Joe Biden’s incompetent White House is not capable of actually putting the money to work. Successful investment of taxpayer funds might burnish Joe Biden’s “great president” talking points, but they are only good at wrestling it away from hard-working Americans. Transportation Secretary Pete Buttagieg’s mortifying admission that he’d managed to build only 7 or 8 EV charging stations with a $7.5 billion budget, after two years of trying, says it all.
Politico published a story in May about the White House struggling to spend the $1.6 trillion that has been approved by Congress to fight climate change and update America’s infrastructure. That whopping sum, as Politico described it, was meant to “create green jobs, outcompete China – and maybe catapult [Biden] to a second term.”
At the time of their report, of the $1.1 trillion authorized by Congress, the White House had spent less than 17% over the past two years. The slow roll-out is understandable; the White House is full of ideologues and weak on business managers. As Politico noted, the pace of disbursements has picked up, not because the climate change threat is urgent, as we are so often told, but because Democrats fear that former President Donald Trump might return to the White House.

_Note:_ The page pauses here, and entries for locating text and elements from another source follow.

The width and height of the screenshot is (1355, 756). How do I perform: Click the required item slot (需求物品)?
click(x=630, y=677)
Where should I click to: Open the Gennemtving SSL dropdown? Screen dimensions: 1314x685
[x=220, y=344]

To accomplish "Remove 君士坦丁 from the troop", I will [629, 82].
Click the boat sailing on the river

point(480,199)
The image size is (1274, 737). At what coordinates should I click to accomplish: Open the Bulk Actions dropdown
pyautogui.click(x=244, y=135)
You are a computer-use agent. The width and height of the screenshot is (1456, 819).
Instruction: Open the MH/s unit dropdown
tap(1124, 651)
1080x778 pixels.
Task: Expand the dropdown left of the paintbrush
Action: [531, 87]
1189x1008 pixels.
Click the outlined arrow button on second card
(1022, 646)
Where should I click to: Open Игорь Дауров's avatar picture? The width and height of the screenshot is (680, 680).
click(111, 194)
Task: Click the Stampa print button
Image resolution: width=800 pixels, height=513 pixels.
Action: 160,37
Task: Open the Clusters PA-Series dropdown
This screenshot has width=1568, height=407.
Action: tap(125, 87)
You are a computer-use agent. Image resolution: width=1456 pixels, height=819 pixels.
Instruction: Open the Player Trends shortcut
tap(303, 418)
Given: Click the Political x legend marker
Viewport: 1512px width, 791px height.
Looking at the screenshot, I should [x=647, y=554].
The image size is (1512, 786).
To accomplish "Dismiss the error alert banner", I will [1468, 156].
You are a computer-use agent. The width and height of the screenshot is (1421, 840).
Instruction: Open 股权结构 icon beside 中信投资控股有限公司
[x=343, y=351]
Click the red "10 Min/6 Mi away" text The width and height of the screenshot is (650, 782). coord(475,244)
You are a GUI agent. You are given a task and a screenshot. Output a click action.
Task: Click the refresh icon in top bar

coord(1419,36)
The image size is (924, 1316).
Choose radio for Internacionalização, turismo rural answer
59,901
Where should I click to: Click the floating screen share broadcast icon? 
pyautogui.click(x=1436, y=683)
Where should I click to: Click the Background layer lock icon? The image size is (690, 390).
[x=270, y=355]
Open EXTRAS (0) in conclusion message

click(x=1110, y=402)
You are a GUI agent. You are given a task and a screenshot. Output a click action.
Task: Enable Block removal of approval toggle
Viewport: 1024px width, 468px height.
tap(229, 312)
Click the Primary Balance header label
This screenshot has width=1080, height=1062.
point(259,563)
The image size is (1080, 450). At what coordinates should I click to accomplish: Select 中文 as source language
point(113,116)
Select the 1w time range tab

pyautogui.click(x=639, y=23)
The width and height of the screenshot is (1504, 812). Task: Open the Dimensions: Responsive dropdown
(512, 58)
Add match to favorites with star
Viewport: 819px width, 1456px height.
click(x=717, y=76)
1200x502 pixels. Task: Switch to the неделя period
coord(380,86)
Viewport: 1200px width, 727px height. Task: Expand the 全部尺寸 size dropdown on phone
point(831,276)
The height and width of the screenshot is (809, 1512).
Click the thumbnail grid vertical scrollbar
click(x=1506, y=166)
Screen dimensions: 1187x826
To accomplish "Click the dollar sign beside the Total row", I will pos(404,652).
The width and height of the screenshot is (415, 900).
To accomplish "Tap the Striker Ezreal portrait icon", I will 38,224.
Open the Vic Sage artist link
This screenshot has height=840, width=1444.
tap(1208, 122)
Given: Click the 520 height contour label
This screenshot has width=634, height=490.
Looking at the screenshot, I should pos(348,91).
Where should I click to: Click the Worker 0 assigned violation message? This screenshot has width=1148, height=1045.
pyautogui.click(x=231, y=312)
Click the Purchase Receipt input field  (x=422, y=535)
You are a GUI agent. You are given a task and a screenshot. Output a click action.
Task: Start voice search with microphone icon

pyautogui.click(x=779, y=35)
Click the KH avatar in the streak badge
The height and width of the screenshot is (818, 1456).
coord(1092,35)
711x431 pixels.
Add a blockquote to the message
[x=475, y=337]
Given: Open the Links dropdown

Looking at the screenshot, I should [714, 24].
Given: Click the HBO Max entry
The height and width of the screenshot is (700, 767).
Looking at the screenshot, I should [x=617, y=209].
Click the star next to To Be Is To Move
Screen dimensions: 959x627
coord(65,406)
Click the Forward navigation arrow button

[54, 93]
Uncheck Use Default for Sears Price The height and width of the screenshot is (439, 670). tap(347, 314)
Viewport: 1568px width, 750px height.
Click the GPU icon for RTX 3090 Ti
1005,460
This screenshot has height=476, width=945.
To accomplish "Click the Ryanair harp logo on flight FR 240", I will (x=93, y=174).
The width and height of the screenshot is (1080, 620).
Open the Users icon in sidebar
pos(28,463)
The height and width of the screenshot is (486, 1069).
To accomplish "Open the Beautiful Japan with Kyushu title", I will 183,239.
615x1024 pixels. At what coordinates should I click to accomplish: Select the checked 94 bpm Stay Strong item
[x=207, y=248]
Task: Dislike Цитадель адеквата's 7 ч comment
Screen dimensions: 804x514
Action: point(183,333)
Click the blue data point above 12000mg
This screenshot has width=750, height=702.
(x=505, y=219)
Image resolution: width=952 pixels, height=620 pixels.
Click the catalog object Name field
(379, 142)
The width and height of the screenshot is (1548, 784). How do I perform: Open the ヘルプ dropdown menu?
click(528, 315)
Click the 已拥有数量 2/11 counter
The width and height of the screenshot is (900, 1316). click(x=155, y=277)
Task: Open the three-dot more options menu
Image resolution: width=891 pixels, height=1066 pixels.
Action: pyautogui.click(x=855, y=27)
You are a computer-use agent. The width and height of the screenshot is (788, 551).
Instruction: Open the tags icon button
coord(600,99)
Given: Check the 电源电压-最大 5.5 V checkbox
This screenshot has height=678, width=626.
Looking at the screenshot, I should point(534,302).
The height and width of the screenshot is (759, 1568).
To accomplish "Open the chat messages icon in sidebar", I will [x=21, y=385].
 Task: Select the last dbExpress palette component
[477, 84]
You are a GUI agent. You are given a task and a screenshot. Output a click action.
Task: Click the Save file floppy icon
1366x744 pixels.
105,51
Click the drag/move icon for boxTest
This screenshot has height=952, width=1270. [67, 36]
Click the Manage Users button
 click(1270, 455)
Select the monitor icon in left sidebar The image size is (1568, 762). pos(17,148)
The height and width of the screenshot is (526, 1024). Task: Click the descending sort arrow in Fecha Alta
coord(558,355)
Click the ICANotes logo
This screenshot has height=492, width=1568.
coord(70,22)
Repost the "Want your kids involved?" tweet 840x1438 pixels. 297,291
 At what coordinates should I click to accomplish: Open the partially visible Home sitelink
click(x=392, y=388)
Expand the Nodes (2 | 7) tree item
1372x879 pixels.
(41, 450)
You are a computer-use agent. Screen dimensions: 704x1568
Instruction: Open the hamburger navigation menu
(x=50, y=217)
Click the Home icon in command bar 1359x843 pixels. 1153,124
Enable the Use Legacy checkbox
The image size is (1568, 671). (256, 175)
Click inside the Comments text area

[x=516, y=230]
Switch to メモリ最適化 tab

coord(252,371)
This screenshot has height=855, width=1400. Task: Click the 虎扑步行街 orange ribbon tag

If that happens, it is almost certain that some of the gargantuan bills will be plucked for any remaining cash, with the funds going to narrow our deficit. Last year, Trump promised on his website to “use the president’s long-recognized Impoundment Power to squeeze the bloated federal bureaucracy for massive savings… This will help quickly to stop inflation and slash the deficit.”
And that will be the end of Biden’s legacy, as well as the chatter about him being a great president.